Anthropic launches Opus 4.8, with honesty as its killer feature

1 hour ago 4
shutterstock-editorial-2758959927
Primakov/Shutterstock

Follow ZDNET: Add america arsenic a preferred source on Google.


ZDNET's cardinal takeaways

  • Claude Opus 4.8 promises much honorable AI answers.
  • Dynamic workflows tin tally hundreds of Claude subagents.
  • Fast mode gets cheaper, portion regular Opus pricing stays put.

Diogenes was a fourth-century B.C. Greek philosopher known for his show art. He is said to person roamed the streets of Athens successful the mediate of the day, carrying a lit lantern, crying out, "I americium looking for an honorable man." If that story were modernized for the contiguous day, we'd each beryllium looking for an honorable AI.

Anthropic is some announcing and releasing Claude Opus 4.8, a ample connection exemplary it believes mightiness person satisfied Diogenes' quest.

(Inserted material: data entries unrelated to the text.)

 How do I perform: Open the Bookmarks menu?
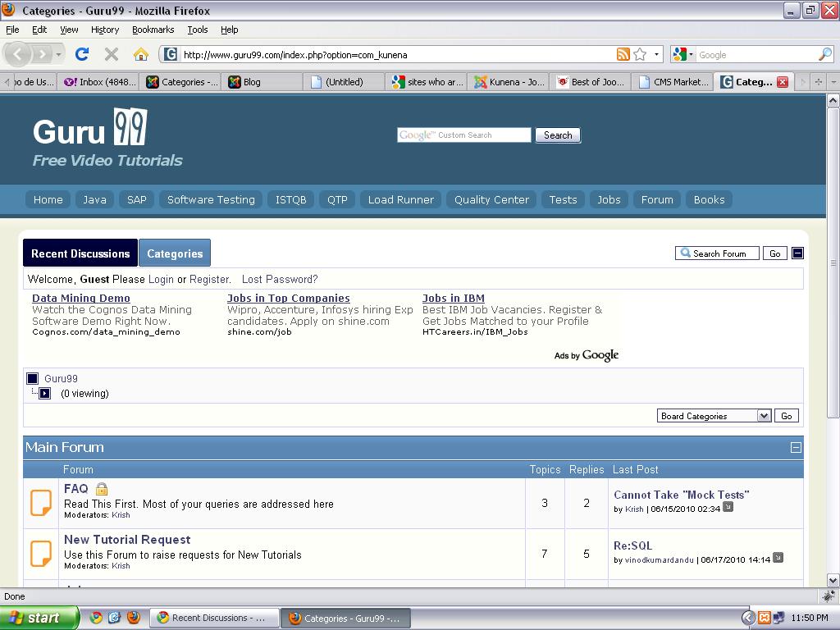[153, 30]
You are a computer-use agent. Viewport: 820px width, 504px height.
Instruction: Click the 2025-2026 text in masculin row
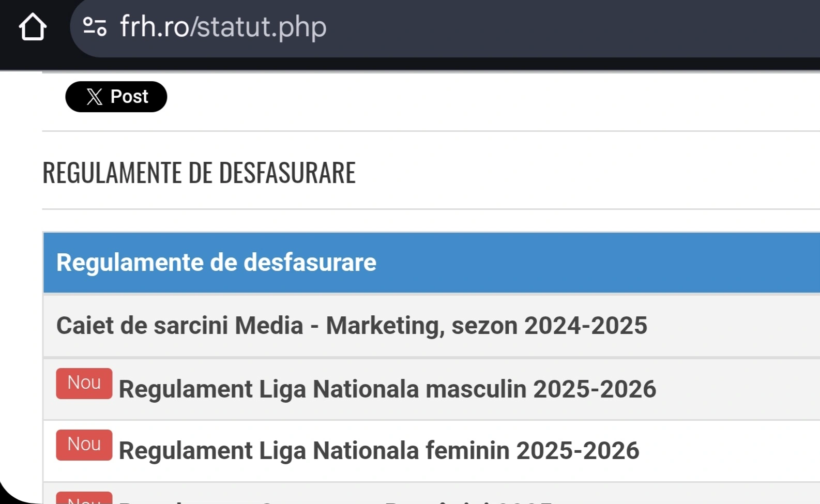coord(595,389)
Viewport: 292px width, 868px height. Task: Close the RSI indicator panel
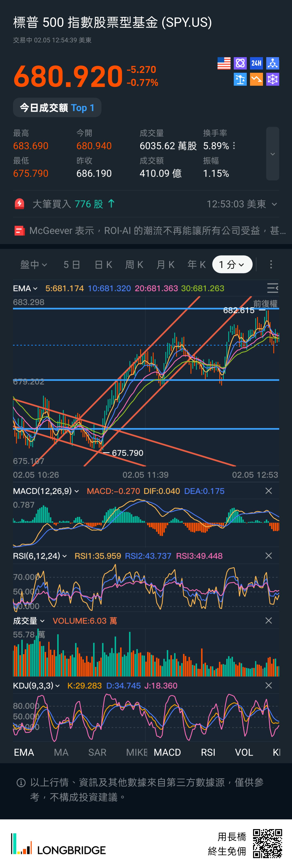[x=268, y=556]
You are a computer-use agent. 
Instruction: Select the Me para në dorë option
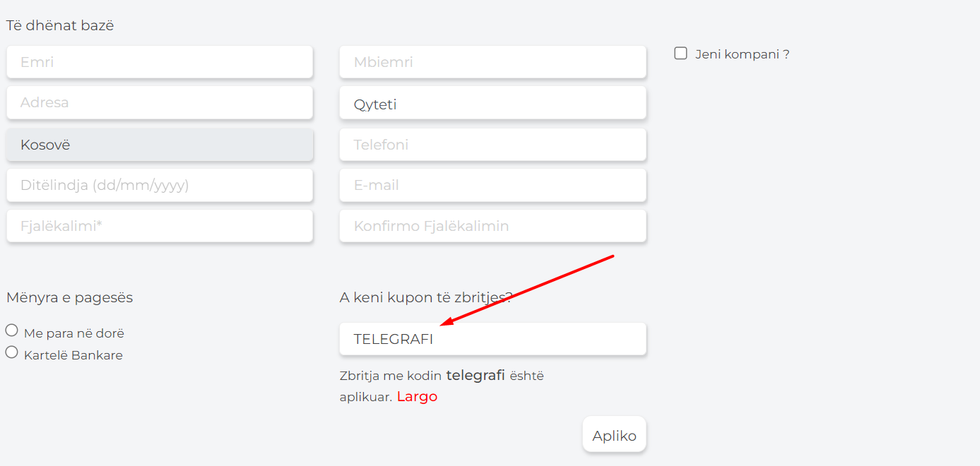(x=12, y=331)
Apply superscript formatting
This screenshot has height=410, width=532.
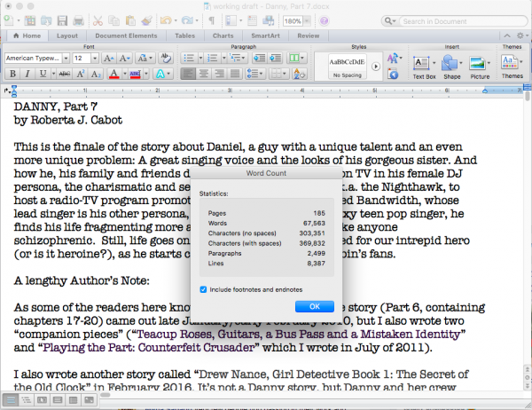coord(79,74)
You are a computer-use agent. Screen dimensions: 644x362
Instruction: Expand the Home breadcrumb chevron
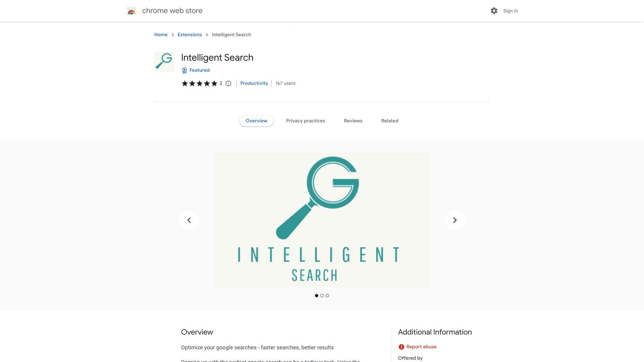tap(172, 35)
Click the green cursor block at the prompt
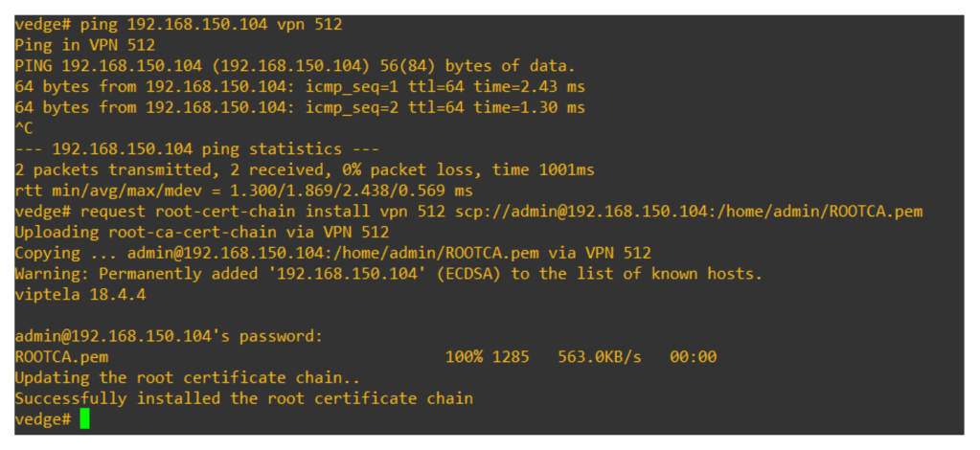This screenshot has height=450, width=980. pyautogui.click(x=84, y=419)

"One of the astir salient improvements successful Opus 4.8 is its honesty," the institution said Thursday successful a blog post.

Also: Your Claude agents tin 'dream' present - however Anthropic's caller diagnostic works

Now, perhaps, this caller frontier exemplary volition behave itself better. Anthropic reports that Opus 4.8 is little apt to marque unsupported claims. It's besides much apt to archer you erstwhile it's uncertain of an answer. 

"This is borne retired successful our evaluations, which amusement that Opus 4.8 is astir 4x little apt than its predecessor to let flaws successful codification it's written to walk unremarked," the institution said.

In Claude Code, I recovered Opus 4.7 to beryllium a important betterment implicit 4.6. While 4.6 would often misinterpret instructions oregon present erroneous results, Opus 4.7 regularly tells maine that the mode it archetypal looked astatine a occupation didn't work, and it's taking a antithetic tactic. Recent task assignments person shown a overmuch greater grade of knowing than with 4.6.

So, fixed the leap successful prime from 4.6 to 4.7, which was subjectively rather noticeable implicit galore sessions, I'm hoping we'll spot the aforesaid successful the leap from 4.7 to 4.8.

Also: The 5 myths of the agentic coding apocalypse

It would look this is the case, astatine slightest according to Tom Pritchard, unit technologist astatine Spotify, who has already tested Opus 4.8. 

"Claude Opus 4.8 has noticeably amended judgment. In Claude Code, it asks the close questions, catches its ain mistakes, pushes backmost erstwhile a program isn't sound, and builds up assurance astir complex, multi-service explorations earlier making large changes. It's a large exemplary to physique with," helium said successful the blog post.

That'll beryllium nice.

A substance of effort

Claude Code has had the quality to acceptable effort since astatine slightest 4.7 (at least, that's erstwhile I archetypal noticed it). Effort is fundamentally a measurement of however overmuch AI oomph the exemplary throws astatine a problem, measured successful tokens.

In Opus 4.8, Claude Code's default of precocious effort produces what the institution said is "the champion wide equilibrium of prime and idiosyncratic experience." In coding tasks, this default spends a akin fig of tokens arsenic the default level offered successful Claude Code Opus 4.7, but with amended performance.

Also: Anthropic's Mythos is evolving faster than expected, reports AI information agency

This effort capableness is present moving into Claude.ai and Cowork. With higher effort settings, Claude volition "think much often and much deeply." With a little effort set, Claude responds faster, and users volition find their AI experiences are throttled less.

Dynamic workflows

At motorboat time, this diagnostic hasn't been afloat defined, but it's interesting. Launching arsenic a probe preview, Opus 4.8 tin program work, tally hundreds of parallel subagents successful 1 session, and verify outputs earlier reporting back. This diagnostic is designed for precise large-scale tasks. The illustration Anthropic gave was codebase-scale migrations crossed hundreds of thousands of lines.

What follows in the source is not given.